Walt Barnes

No. 77, 73
- Position: Defensive lineman

Personal information
- Born: January 19, 1944 (age 82) Chicago, Illinois, U.S.
- Listed height: 6 ft 3 in (1.91 m)
- Listed weight: 245 lb (111 kg)

Career information
- High school: St. Mel (Chicago)
- College: Nebraska (1962–1965)
- NFL draft: 1966 (2nd round, 21st overall pick)
- AFL draft: 1966 (3rd round, 23rd overall pick)

Career history
- Washington Redskins (1966–1968); Denver Broncos (1969–1971);

Awards and highlights
- Consensus All-American (1965); 2× First-team All-Big Eight (1964, 1965);

Career NFL/AFL statistics
- Fumble recoveries: 1
- Sacks: 5
- Stats at Pro Football Reference

= Walt Barnes (defensive lineman) =

American football player (born 1944)

Walter Charles Barnes (born January 19, 1944) is an American former professional football player who was a defensive lineman in the National Football League (NFL) for the Washington Redskins and the Denver Broncos.

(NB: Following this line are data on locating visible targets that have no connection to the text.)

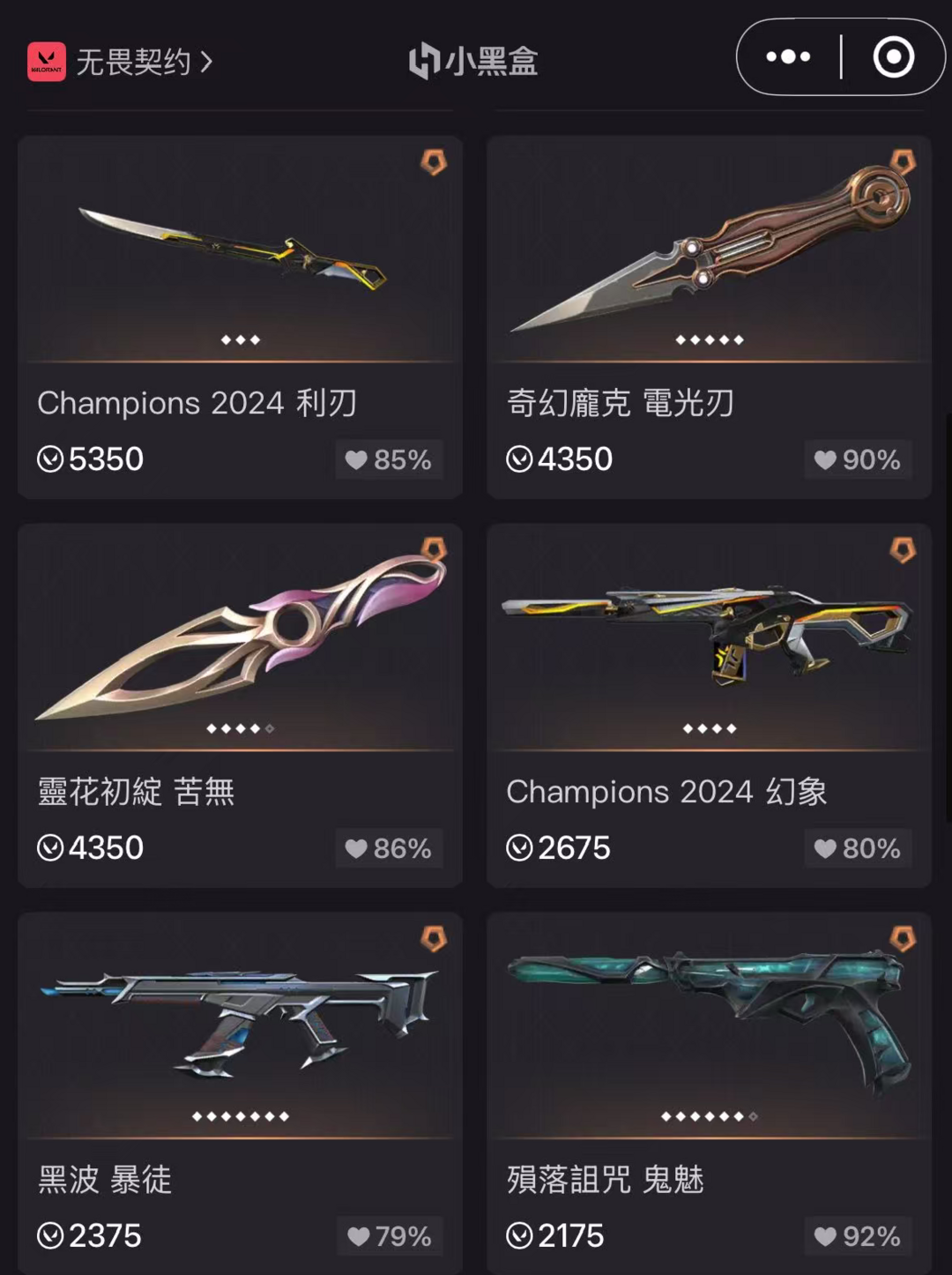This screenshot has height=1275, width=952.
Task: Click orange badge on Champions 2024 幻象 card
Action: (903, 550)
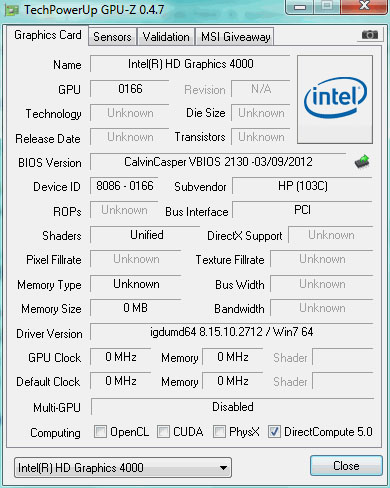
Task: Minimize the GPU-Z window
Action: (x=299, y=7)
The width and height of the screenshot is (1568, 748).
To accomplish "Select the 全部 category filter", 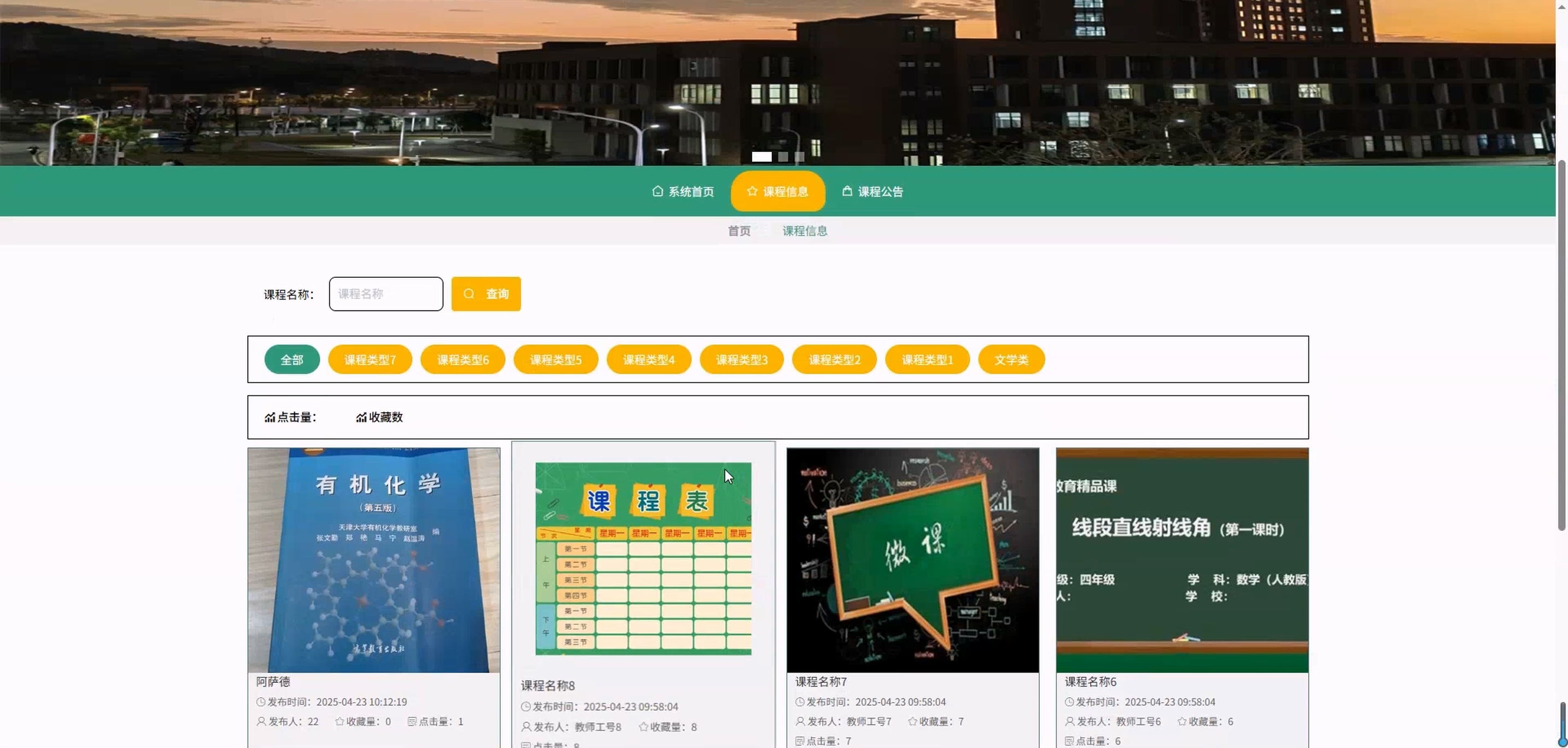I will pyautogui.click(x=291, y=360).
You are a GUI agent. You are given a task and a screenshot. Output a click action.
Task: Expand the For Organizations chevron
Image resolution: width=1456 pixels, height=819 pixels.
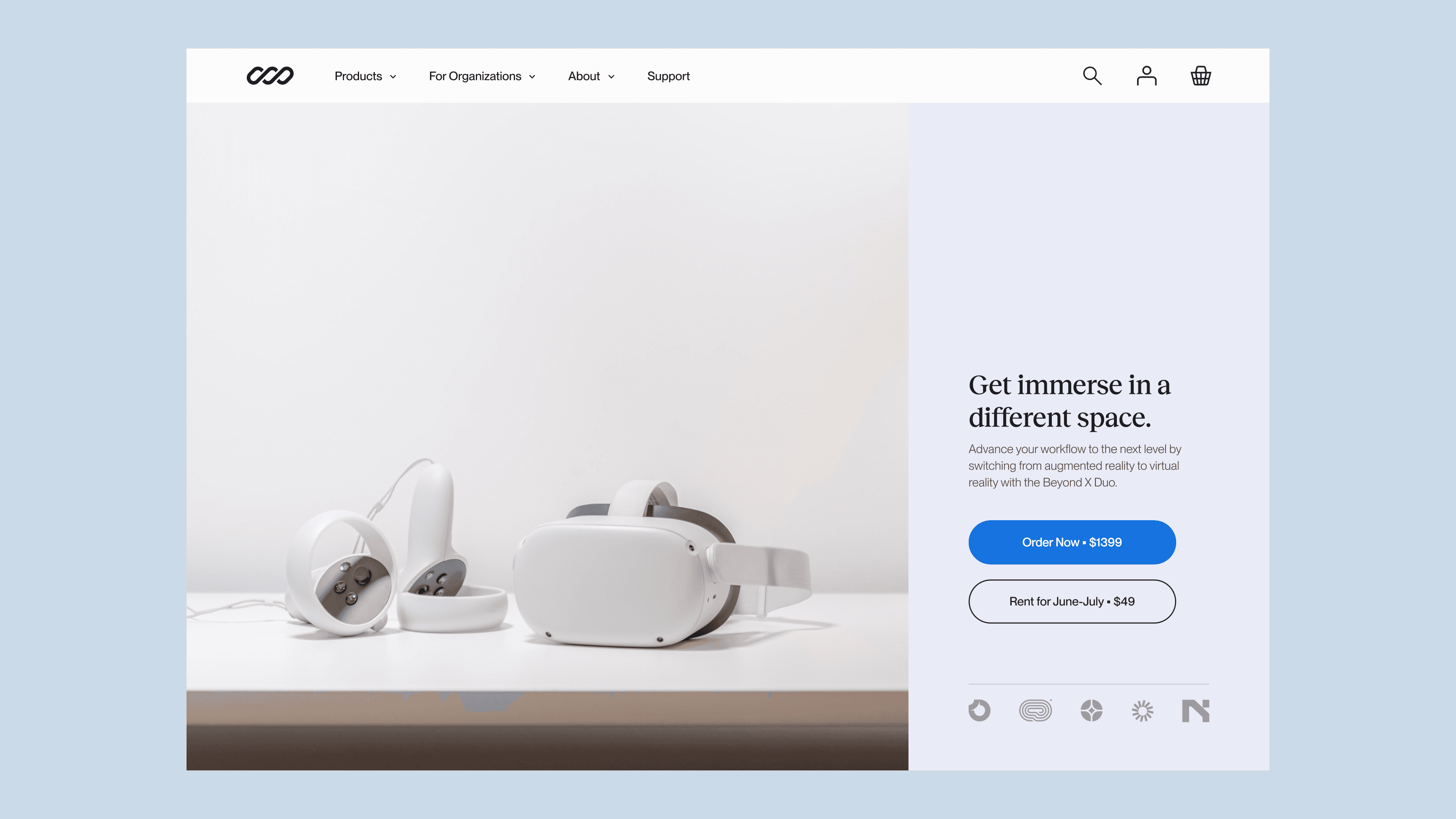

He played college football for the Nebraska Cornhuskers, earning consensus All-American honors in 1965. Barnes was selected in the second round of the 1966 NFL draft and was also chosen in the third round of the 1966 AFL draft by the Kansas City Chiefs. He played professionally in the American Football League (AFL) for the Denver Broncos in 1969. He attended the University of Nebraska–Lincoln.